Prediction of teratogenic potency of valproate analogues using cerebellar aggregation cultures.

The aim of this study was to develop a novel in vitro system suitable for preclinical testing for developmental toxicity of drugs. An assay system consisting of primary cultures of dissociated cerebella from 6-day-old mice was chosen, since it allowed quantification of neuronal aggregation and fasciculated neurites. A human teratogen, the antiepileptic drug valproic acid (VPA), as well as its structural analogues, ( +/- )-4-en-VPA and E-2-en-VPA, with varying teratogenic activities, were tested and found to affect aggregation and fiber formation of cerebellar neurons.
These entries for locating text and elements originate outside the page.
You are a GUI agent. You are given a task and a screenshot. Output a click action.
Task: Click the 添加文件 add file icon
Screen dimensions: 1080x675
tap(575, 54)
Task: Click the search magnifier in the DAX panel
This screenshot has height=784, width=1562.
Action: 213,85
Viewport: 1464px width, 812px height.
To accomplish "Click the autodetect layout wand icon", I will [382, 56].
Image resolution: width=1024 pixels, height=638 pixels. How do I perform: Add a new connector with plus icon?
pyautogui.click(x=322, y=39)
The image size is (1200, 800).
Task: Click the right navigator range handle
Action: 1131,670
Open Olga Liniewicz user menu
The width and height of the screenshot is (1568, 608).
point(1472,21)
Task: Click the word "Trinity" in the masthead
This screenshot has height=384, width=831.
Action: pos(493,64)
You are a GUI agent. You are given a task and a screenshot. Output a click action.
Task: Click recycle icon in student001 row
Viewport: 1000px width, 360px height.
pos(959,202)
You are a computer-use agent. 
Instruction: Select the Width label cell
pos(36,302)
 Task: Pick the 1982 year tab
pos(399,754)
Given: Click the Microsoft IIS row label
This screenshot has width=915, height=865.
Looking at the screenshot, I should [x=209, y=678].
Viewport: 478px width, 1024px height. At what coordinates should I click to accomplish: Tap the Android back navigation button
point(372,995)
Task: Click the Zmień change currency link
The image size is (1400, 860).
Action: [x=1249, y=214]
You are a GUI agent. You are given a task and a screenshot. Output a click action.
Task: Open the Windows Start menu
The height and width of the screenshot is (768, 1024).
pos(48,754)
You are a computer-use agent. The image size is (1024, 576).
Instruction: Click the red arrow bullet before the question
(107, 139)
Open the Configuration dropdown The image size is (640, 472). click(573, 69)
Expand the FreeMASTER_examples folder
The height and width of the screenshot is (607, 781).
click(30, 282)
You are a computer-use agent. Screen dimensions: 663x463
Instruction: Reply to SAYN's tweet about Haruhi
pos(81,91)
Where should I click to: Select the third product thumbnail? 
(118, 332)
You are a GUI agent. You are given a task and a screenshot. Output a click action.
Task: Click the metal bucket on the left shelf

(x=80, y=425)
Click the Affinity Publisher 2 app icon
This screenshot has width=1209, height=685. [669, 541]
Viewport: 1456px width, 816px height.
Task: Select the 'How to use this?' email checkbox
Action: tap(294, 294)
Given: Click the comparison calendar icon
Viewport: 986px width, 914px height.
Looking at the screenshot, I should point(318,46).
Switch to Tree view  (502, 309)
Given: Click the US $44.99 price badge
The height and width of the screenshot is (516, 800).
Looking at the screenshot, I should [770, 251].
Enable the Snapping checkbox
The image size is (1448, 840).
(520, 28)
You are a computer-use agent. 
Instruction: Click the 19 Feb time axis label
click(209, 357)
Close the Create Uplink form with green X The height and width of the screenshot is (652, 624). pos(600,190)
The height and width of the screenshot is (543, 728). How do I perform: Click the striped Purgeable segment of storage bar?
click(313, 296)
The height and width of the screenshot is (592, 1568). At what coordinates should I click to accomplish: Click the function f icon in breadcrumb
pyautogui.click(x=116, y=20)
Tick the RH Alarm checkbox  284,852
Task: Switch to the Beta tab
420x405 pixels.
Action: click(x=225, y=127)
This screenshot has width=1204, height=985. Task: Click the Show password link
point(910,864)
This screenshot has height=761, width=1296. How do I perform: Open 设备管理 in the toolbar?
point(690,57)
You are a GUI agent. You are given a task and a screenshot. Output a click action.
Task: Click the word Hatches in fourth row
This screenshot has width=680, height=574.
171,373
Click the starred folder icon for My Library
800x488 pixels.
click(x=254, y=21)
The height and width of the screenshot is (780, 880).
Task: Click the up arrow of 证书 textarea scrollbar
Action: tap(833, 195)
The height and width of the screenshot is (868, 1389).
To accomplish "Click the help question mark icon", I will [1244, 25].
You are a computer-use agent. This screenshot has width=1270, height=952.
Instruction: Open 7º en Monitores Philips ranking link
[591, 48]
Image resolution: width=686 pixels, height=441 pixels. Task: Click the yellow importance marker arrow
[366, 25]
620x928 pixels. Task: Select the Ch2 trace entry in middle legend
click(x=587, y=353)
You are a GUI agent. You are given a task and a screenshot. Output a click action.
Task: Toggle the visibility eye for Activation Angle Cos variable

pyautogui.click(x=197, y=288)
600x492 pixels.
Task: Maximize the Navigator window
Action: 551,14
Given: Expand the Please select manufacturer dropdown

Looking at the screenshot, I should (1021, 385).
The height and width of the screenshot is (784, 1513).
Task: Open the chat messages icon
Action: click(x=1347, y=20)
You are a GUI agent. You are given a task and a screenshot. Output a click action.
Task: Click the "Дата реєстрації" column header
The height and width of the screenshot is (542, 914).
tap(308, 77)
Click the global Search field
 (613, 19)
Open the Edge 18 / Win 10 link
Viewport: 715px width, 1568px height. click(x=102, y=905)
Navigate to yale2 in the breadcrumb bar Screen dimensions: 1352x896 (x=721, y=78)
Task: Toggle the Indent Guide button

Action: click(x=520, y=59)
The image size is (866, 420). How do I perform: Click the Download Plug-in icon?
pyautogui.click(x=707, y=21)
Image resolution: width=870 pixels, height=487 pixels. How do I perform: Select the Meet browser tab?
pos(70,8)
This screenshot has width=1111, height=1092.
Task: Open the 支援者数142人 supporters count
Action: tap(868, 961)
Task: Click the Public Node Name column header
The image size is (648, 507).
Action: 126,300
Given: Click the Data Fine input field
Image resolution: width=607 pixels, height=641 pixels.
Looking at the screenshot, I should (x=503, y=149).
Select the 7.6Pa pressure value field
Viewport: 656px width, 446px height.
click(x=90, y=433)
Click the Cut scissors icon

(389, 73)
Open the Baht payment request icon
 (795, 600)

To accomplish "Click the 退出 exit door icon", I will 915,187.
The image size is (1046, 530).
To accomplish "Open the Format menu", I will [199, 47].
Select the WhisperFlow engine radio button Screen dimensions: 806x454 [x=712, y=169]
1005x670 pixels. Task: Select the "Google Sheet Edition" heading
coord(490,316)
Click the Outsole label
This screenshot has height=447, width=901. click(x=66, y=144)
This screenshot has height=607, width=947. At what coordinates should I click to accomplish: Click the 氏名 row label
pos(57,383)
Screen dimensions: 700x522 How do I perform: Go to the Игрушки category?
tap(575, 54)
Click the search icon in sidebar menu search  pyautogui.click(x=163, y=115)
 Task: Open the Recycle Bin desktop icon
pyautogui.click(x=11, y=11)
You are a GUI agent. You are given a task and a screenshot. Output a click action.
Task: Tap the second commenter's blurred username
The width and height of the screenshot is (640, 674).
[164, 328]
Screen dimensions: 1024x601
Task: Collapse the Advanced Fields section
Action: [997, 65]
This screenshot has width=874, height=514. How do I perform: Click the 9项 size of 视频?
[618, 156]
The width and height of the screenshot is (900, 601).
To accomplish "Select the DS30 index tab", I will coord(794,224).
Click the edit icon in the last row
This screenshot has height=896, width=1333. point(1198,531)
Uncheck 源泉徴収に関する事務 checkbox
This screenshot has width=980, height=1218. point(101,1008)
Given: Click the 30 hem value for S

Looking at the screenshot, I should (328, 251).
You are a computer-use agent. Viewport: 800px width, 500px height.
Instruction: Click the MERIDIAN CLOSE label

Based on a dose-response study, the concentrations of compounds causing 50%, inhibition (IC50) of formation of thick and thin fibers were determined. The lowest IC50 values were found for VPA (52 +/- 7 and 86 +/- 11 microM for thick and thin fibers, respectively), which in vivo caused the highest rate of exencephaly among the three compounds tested, ( +/- )-4-en-VPA exhibited intermediate values (150 +/- 30 and 300 +/- 40 microM), whereas the highest IC50 values were found for E-2-en-VPA (260 +/- 42 and 430 +/- 40 microM). The latter compound does not induce neural tube defects, but has been shown to have neurobehavioral effects in prenatally exposed animals. Subsequently, the purified S- and R-enantiomers of 4-yn-VPA (teratogenic and non-teratogenic, respectively) were tested for their effects on aggregation and fiber formation of the cerebellar neurons. Treatment with S-4-yn-VPA resulted in pronounced changes in numbers of aggregates and fasciculated processes compared to the cultures treated with R-4-yn-VPA, indicating that the intrinsic stereoselective potency of the enantiomers may be correlated to the difference in their effects on cerebellar neurons in vitro. Thus, the teratogenic potency of VPA and its analogues correlated with their effects on aggregation of neural cells and formation of fasciculated neurites in primary cultures of dissociated cerebella, indicating that the in vitro assay system employed may be used as a pre-screening test for prediction of teratogenic potency of drugs.